Monday, October 3, 2022

The Unexpected Costs of Fighting Mother Nature

10/1/22 Guardian: (Hat tip Dissident Thoughts)

“We got married and then we wanted all the trappings: house, children, 401K [retirement saving plan], etc,” Maggipinto, 37, tells me in their building’s shared meeting room, tapping the table in sequence with the progression of each idea.
Briskin, 30, grew up assuming he’d have children. He came out in college. “Once I had come out to myself and others, I don’t think my expectation of what my life would look like changed all that much.” With marriage equality won years ago, they expected to be able to have a conventional married life.
Six months before their wedding, a targeted ad from an organisation called Gay Parents to Be landed in Maggipinto’s Instagram feed, offering free consultations with a fertility doctor who’d give them “the whole rundown” on how they could start a family. “We had the appointment and we were 100% on the same page – let’s move forward with this,” says Maggipinto.
That’s when they first became aware of the eye-watering cost of biological parenthood for gay men. Maggipinto reels off the price list in a way that only someone who has pored over every item could. There’s compensation for the egg donor: no less than $8,000 (£6,600). The egg-donor agency fee: $8,000-10,000. The fertility clinic’s bill (including genetic testing, blood tests, STD screening and a psychiatric evaluation for all parties, sperm testing, egg extraction, insemination, the growing, selecting, freezing and implantation of the resulting embryos): up to $70,000. And that’s if it all goes well: if no embryos are created during a cycle, or if the embryos that are don’t lead to a successful pregnancy, they would have to start again....
They couldn’t afford it. Maggipinto earns a corporate lawyer’s salary but is saddled with student debt. Briskin used to work for the City of New York as an assistant district attorney, earning about $60,000 a year. His employment benefits had included generous health insurance. But when they read the policy, they discovered they were the only class of people to be excluded from IVF coverage. Infertility was defined as an inability to have a child through heterosexual sex or intrauterine insemination. That meant straight people and lesbians working for the City of New York would have the costs of IVF covered, but gay male couples could never be eligible.
This isn’t an oversight, it’s discrimination, Briskin says. “The policy is the product of a time when there was a misconception, a stereotype, a prejudice against couples that were made up of two men – that they were not capable of raising children because there was no female figure in that relationship.”

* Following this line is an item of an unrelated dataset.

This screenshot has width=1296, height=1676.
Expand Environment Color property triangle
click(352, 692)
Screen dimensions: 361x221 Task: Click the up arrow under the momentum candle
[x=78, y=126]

You want the freedom to live your life on your terms.  But pretending that an unconventional lifestyle will give you all the conventional benefits of that is delusional.  Throughout history men and women with deviant preferences have decided that fighting their urges was easier than fighting biology.  They married; raised families; and did the best they could do to be happy.  

Guess what?  That is the human condition.  We are not all born handsome or beautiful.  We are not all born smart.  We are not all born patient.  But we play the hand we are dealt to the best of our ability.